Morgan Stanley ups Apple target as TSMC sees 30% sales boost
Two big signs of health in Apple’s business – one of its biggest suppliers’ books record profits while Morgan Stanley raises price targets to $180 a share.
TSMC sees record revenue on biggest client
Let’s start with the supply chain. TSMC makes Apple’s processors for Macs, iPhones, iPads, and the company today revealed that sales revenue from “its biggest client” rose 30% year on year in 2022. TSMC revenue reached $17.31b.
Apple is thought to be the client concerned, so this is a good insight into the state of Apple’s business across the last 12-months.
TSMC is thought to be ready to ship new Apple chips based on 3nm process tech for use in this year’s crop of iPhones.
The looming and exciting 3nm upgrade
These devices are expected to deliver significant improvements in comparison to last year’s iPhones, according to a recent Digitimes report. They will offer longer battery life while also delivering more computational power than the chips used in iPhone 14.
These improvements will become even more apparent as Apple’s 3nm chips take the journey to appear in future Macs, though that probably won’t be until 2024.
One more item of interest to Apple supply chain nerds is that TSMC plans to open a chip production factory in Japan, its second. This is expected to be completed at some point after 2025, reports claim.
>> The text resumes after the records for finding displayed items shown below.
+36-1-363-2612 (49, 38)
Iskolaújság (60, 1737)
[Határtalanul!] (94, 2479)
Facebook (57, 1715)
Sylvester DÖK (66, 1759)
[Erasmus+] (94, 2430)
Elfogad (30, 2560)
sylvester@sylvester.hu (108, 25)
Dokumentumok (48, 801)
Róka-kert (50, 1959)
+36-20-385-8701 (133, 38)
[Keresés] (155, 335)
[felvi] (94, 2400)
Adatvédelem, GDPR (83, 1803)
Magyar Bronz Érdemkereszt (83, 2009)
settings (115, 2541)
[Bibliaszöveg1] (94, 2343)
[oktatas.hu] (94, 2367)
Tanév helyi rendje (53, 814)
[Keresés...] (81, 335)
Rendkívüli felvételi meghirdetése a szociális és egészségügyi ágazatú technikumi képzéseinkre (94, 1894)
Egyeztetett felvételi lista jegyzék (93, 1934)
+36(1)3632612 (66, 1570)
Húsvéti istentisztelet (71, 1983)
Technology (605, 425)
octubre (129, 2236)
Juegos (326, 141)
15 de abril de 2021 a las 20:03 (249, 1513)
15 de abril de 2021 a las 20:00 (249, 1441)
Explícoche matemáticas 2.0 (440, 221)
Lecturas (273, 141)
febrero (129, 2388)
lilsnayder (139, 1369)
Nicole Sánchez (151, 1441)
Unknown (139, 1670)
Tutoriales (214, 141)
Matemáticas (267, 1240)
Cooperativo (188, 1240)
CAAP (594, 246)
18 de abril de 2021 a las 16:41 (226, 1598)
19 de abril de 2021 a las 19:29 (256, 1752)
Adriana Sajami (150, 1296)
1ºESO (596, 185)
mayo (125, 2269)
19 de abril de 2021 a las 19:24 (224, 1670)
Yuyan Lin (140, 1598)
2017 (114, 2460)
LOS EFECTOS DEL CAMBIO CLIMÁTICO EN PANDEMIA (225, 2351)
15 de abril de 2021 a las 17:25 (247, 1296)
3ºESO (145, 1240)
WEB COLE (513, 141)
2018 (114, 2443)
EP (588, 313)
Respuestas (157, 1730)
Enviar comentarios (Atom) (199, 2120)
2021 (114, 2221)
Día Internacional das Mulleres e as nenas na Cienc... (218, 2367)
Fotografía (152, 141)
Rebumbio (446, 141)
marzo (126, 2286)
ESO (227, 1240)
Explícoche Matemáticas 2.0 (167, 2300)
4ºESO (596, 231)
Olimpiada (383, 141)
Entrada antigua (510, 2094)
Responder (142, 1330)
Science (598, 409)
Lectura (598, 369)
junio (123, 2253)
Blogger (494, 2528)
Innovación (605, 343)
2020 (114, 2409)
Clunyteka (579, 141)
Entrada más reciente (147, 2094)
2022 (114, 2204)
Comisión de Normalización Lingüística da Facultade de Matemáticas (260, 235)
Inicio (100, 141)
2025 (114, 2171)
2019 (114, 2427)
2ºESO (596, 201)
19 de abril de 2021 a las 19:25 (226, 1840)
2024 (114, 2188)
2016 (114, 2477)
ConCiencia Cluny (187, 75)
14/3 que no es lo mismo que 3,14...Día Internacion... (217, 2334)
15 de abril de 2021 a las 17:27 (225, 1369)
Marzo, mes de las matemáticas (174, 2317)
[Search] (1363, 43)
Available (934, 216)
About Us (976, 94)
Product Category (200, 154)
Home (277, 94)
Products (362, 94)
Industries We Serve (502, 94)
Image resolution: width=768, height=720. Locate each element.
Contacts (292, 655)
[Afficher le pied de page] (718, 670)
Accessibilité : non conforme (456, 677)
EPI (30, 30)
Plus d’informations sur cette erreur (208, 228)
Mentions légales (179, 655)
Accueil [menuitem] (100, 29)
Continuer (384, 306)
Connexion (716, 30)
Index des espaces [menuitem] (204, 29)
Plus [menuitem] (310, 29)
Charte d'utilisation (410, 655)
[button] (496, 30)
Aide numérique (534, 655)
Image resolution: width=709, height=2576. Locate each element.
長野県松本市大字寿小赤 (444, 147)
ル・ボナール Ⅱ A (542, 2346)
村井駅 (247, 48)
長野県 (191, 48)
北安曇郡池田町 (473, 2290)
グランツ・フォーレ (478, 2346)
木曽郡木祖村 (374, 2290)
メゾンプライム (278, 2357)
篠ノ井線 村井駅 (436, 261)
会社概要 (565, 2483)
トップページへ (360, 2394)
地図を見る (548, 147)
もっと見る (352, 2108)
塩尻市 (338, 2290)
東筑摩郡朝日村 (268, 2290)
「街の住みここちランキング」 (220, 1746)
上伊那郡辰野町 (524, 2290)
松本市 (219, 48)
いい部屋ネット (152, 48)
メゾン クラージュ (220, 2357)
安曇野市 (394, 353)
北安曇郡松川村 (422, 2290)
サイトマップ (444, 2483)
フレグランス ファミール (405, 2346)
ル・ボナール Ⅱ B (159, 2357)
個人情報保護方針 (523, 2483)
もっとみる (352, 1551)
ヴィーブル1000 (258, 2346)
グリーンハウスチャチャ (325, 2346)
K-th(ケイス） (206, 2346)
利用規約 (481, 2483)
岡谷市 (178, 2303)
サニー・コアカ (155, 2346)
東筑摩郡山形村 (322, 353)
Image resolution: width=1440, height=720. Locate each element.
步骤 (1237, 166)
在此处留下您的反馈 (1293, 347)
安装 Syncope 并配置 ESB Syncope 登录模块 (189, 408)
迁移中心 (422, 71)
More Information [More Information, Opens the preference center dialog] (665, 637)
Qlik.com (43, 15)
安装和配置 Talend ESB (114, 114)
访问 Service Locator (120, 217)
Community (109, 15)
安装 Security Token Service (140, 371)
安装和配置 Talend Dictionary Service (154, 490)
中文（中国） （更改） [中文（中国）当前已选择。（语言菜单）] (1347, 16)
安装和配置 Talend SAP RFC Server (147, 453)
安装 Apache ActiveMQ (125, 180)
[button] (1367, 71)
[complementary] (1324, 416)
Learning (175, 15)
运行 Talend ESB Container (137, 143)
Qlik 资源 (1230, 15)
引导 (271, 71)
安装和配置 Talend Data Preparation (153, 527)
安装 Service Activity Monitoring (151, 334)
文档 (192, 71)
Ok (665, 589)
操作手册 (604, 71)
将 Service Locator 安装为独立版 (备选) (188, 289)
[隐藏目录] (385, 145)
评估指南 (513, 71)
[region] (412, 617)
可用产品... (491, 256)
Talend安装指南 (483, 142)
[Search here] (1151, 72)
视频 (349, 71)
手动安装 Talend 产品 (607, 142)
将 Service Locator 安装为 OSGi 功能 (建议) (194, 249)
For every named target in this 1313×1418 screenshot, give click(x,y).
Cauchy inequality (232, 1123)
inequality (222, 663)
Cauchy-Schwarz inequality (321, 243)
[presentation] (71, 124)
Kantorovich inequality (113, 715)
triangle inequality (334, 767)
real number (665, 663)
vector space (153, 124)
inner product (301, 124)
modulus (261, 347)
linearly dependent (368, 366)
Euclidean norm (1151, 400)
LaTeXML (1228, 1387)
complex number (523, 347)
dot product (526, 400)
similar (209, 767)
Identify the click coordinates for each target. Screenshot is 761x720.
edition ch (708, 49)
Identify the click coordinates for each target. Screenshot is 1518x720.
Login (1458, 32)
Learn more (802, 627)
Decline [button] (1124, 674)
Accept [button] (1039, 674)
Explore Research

The catalysts are coming – Morgan Stanley ups estimates
Over to Morgan Stanley and a very positive client note from Apple analyst, Erik Woodring, seen by me suggests once again that some concerns concerning Apple’s business may turn out to be a little overanxious – particularly with a brand new product family set to reach he gate.
“History shows you want to own Apple stock 6-9 months ahead of key product launches, with Apple’s new AR/VR headset and the iPhone 15 launch both key upcoming catalysts,” they wrote.
Reasons for raising estimates
Morgan Stanley raised estimates for the first time in eight months from $175 to $180 per share, citing several key positives to Apple’s business.:
- Service adoption has once again begun growing more swiftly. They estimate this will grow around 10% this year,
- Record gross margins. “This analysis suggests to us that the decade high 43.5-44.5% gross margin guidance in the March Q is still 2-3 points below where we see gross margins peaking in the next 2 years.”
- Pent up demand for iPhone 15 – they predict 244 million shipments this year.
- The incoming Apple AR headset. “We believe Apple’s AR/VR headset launch (likely announced this summer), and the new iPhone 15 launch in September ’23 are key catalysts to help drive a re-rating in the stock toward our $180 price target,” they wrote.
The analysts also point to the launch of a potential Apple hardware subscription service, which they now speculate may come as early as next month.
“Today, Apple’s 1.2B user base spends an average of just $32 per user per month on all of Apple’s Products and Services combined ($28/month net), more than 50% below the average US cable bill, despite the Apple ecosystem representing the most important technology platform a consumer likely owns today,” they wrote.
Of course, all these positives are tempered with risks – over exposure in China, regulatory action, and Apple’s relationship with Google, which represents an estimated 20-25% of Apple’s services income, the analyst said.